Die Wissenschaftler versuchen aber nicht nur die Pflanzen selbst zu verbessern, sondern auch die Umgebungsbedingungen. In der Sonderhalle des BMELV stellt zum Beispiel eine Arbeitsgruppe des Julius Kühn-Instituts ein Projekt vor, dass die Bakterien unter die Lupe nimmt, die um die Pflanze herum im Boden aktiv sind. Diese Mikrobengemeinschaften wollen die Forscher rekrutieren, um Verbündete im Kampf gegen Rhizocotnia solani zu finden. Dieser für das bloße Auge unsichtbare Pilz verursacht leider nur allzu gut erkennbare schwarze Flecken auf Salatköpfen, die die Ware unverkäuflich machen und Jahr für Jahr große Verluste verursachen. „Wir untersuchen nun, was passiert, wenn wir einen bakteriellen Gegenspieler von Rhizoctonia in den Boden einbringen“, sagt Susanne Schreiter. 

Dazu entwickeln die Wissenschaftler zunächst einmal ein chemisch-molekularbiologisches Verfahren weiter, die sogenannte Dünnschichtchromatographie, mit dem die komplexe Zusammensetzung der Bodenbewohner erfasst werden können. Die Grüne Woche wird am Sonntag (30. Januar) ihre Pforten für 2011 wieder schließen. Für die Wissenschaftler hat das Forschungsjahr 2011 allerdings erst begonnen.

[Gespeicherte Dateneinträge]
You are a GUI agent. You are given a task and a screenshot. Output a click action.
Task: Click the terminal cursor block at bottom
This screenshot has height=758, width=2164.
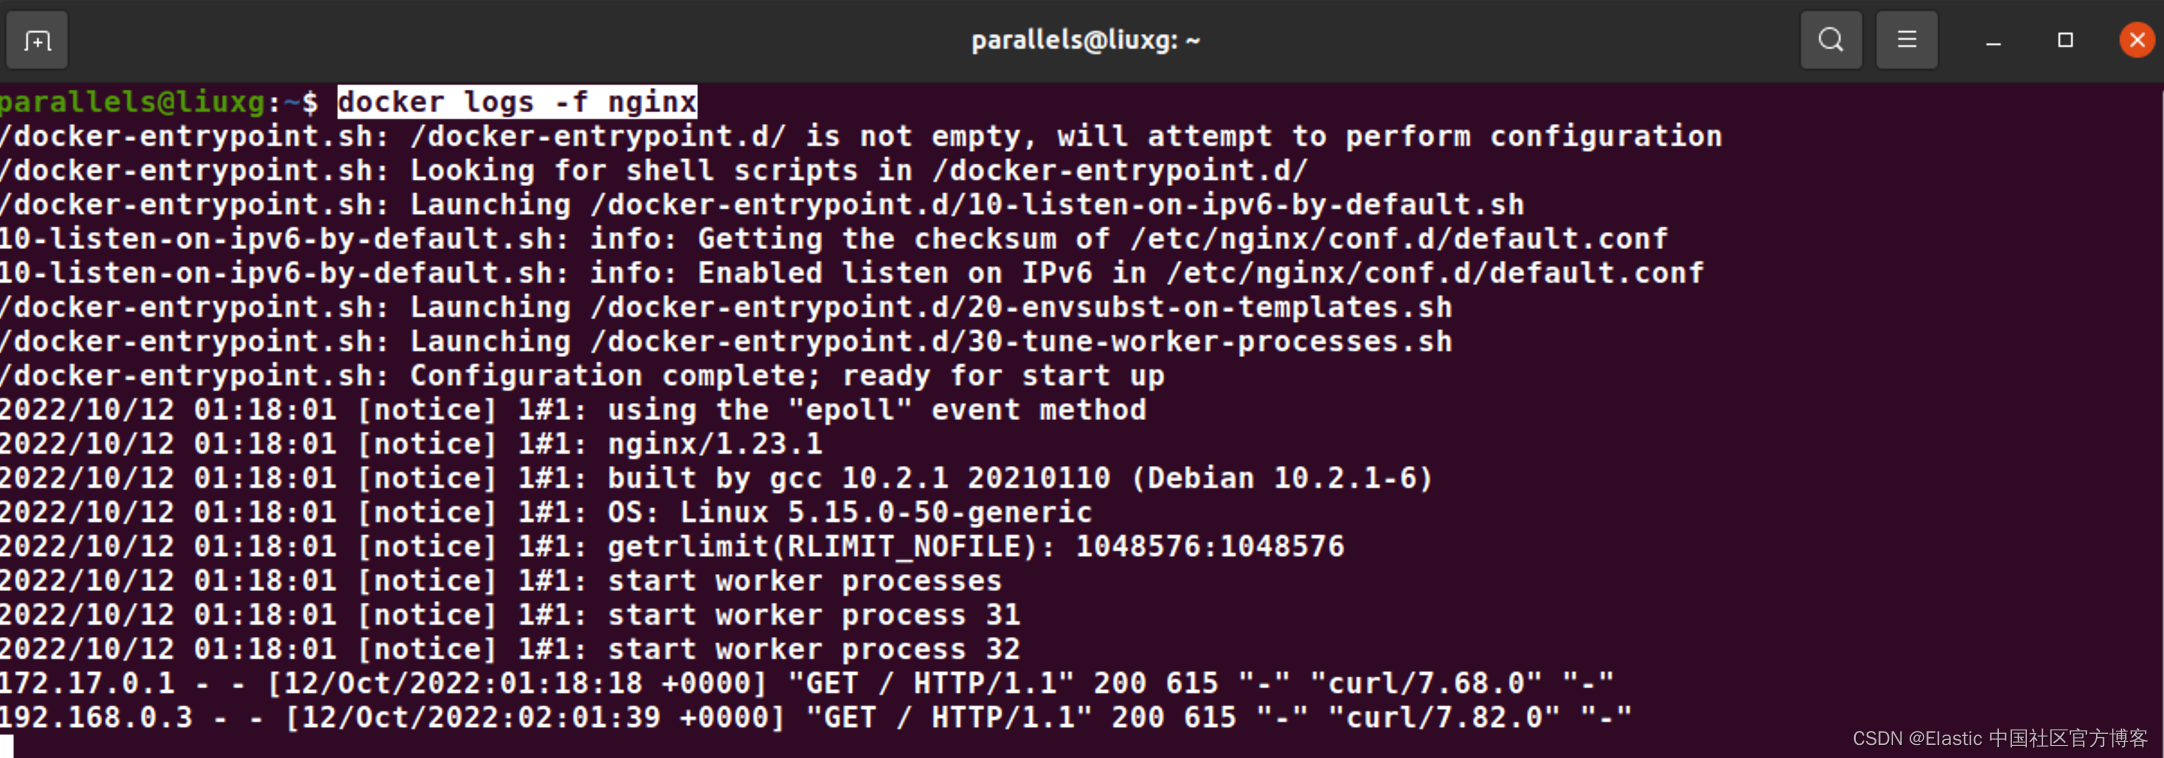click(x=7, y=746)
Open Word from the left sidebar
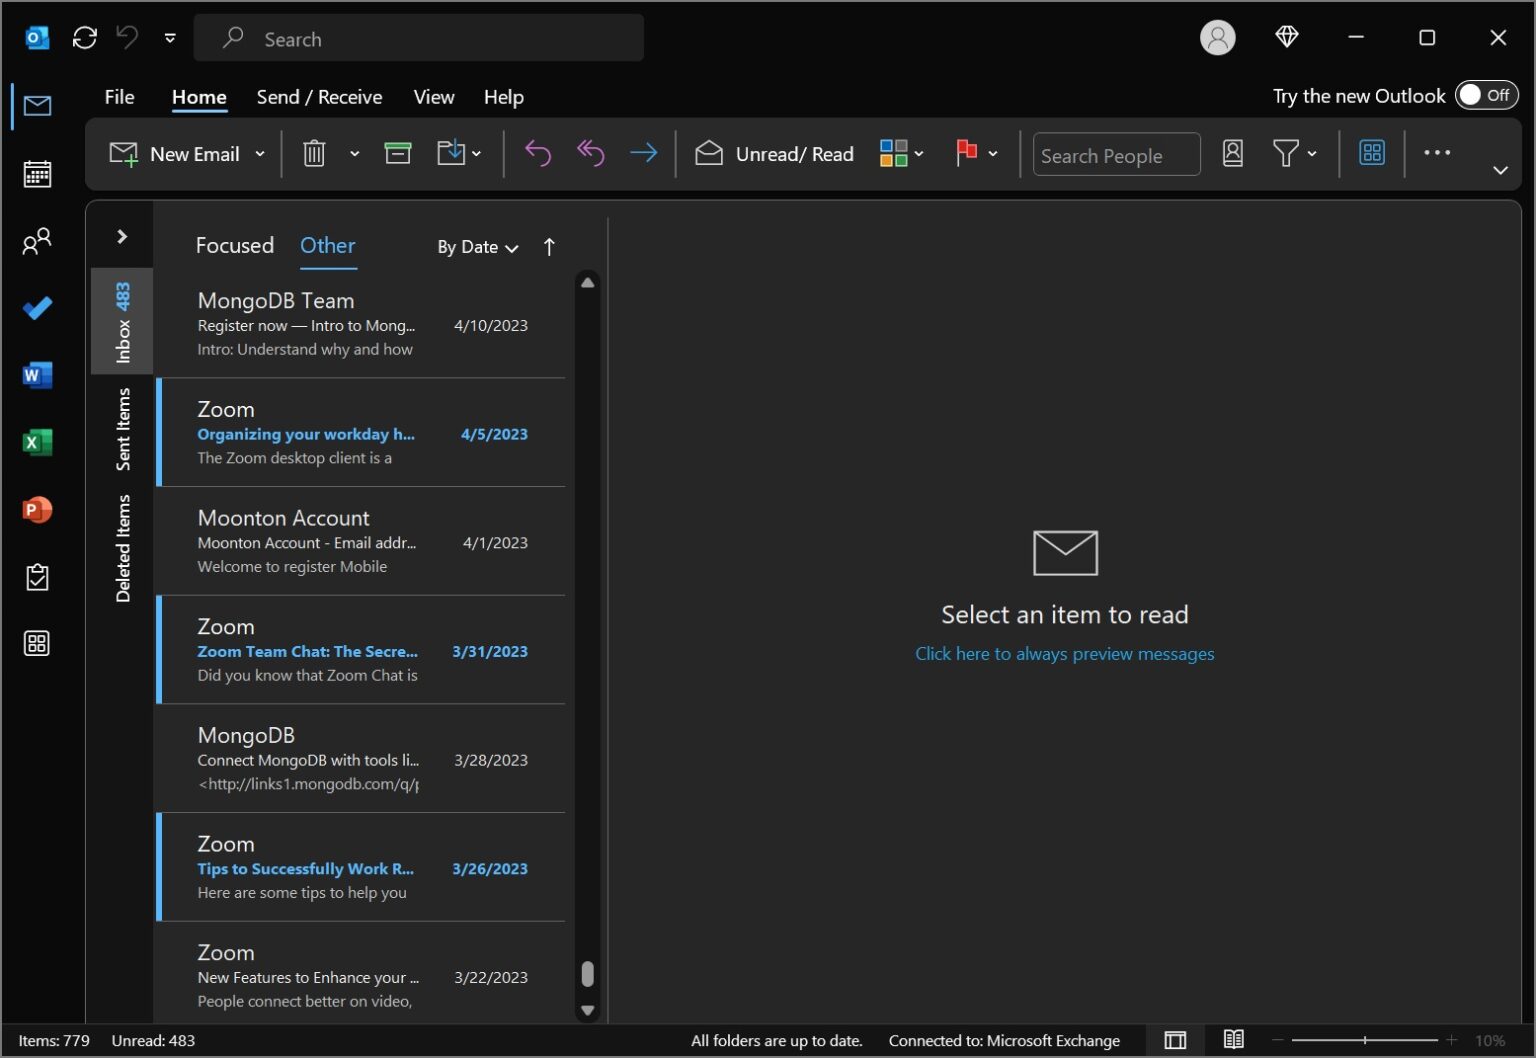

*ÜBUNGSAUFGABEN:*
[a] Übertragen Sie aus dem Textauszug wortgetreu den Abschnitt, der mit den Worten „Dazu entwickeln die“ einsetzt und mit „allerdings erst begonnen.“ schließt.
[b] Welche sichtbaren Schäden richtet der im Textauszug beschriebene Pilz an Salatköpfen an?

*LÖSUNGEN:*
[a]
Dazu entwickeln die Wissenschaftler zunächst einmal ein chemisch-molekularbiologisches Verfahren weiter, die sogenannte Dünnschichtchromatographie, mit dem die komplexe Zusammensetzung der Bodenbewohner erfasst werden können. Die Grüne Woche wird am Sonntag (30. Januar) ihre Pforten für 2011 wieder schließen. Für die Wissenschaftler hat das Forschungsjahr 2011 allerdings erst begonnen.

[b] Schwarze Flecken, die die Ware unverkäuflich machen.